A man was reportedly going door to door in a Northern Durham neighborhood asking residents for personal information. He said he needed the information in order for them to get COVID-19 testing at the Durham Police Department.
We would like to make the public aware that the Durham Police Department is not doing any such testing, nor would we go door to door and ask for information for testing.
The suspect was described as a white male who got into a white Nissan occupied by several people.
We ask that everyone be vigilant and follow the below fraud prevention tips.
Thank you for helping us keep our community safe and informed.

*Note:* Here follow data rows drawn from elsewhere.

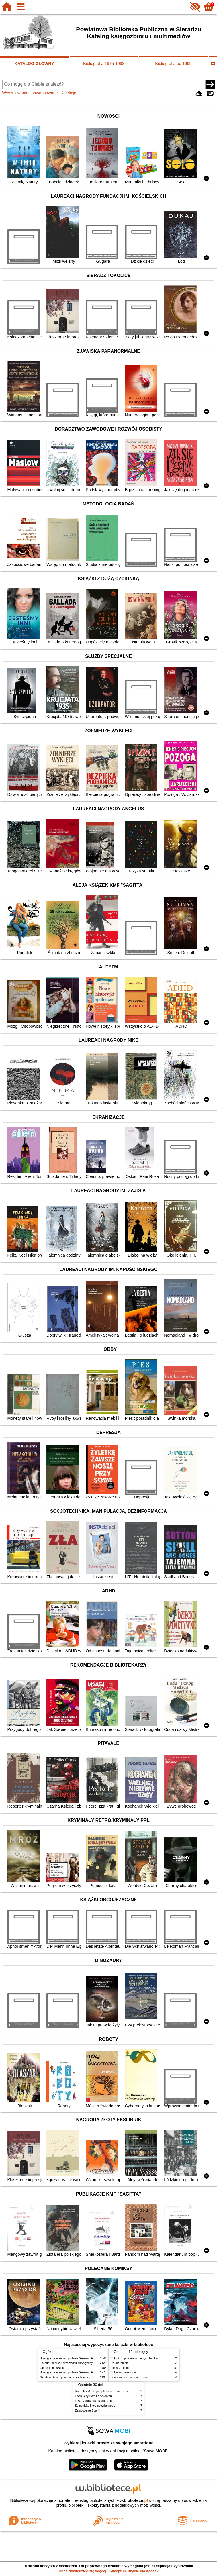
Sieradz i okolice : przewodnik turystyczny (66, 2363)
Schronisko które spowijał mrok (95, 2405)
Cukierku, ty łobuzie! (124, 2372)
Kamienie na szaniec (53, 2367)
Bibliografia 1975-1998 (103, 63)
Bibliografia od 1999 (173, 63)
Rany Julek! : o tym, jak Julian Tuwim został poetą (107, 2391)
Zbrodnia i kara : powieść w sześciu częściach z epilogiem (77, 2377)
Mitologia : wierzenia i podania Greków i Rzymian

For information about COVID-19, please go to the Durham County Public Health Department -https://www.dcopublichealth.org/
Please share these fraud prevention tips provided by the investigators from the Durham Police Department’s Fraud Unit
COVID-19 Vaccine Scam: Scammers may be targeting citizens asking them to send money in order to reserve a COVID-19 vaccine and/or testing. If you’re asked to wire money, provide a money order or load a prepaid/gift card to pay to reserve a COVID-19 vaccine and/or testing, it is not legitimate.
Tips to Avoid These Scams
- Never provide personal information in response to an unsolicited request, whether it is over the phone or internet. A trusted company will never ask a customer for highly sensitive information during a call they initiated. A financial institution may ask for the account holder’s partial Social Security Number for verification, but they will never ask for the entire Social Security Number, account number or PIN.
- Do not respond to any suspicious looking email, automated calls, or text messages.
- Don’t trust the Caller ID. Fraudsters can manipulate the Caller ID to have it display a legitimate business’s name. To be safe, you can check to see if the phone number matches the number that appears on your bank statement, credit/debit card, or on their official website.
- Avoid fraudulent sites by entering web addresses directly into the browser yourself or by using bookmarks you create. Do not click on links in emails that you did not directly request from a company or that look suspicious.
- If you have fallen victim to such a scam, contact your financial institution immediately to protect your accounts.
Don’t respond or reply to an email, phone call, or text message that:
- Requires you to supply personal or account information directly in the email.
- Requires you to click on a link to provide more personal or account information.
- Threatens to close or suspend your account if you do not take immediate action.
- Invites you to answer a survey that asks you to enter personal or account information.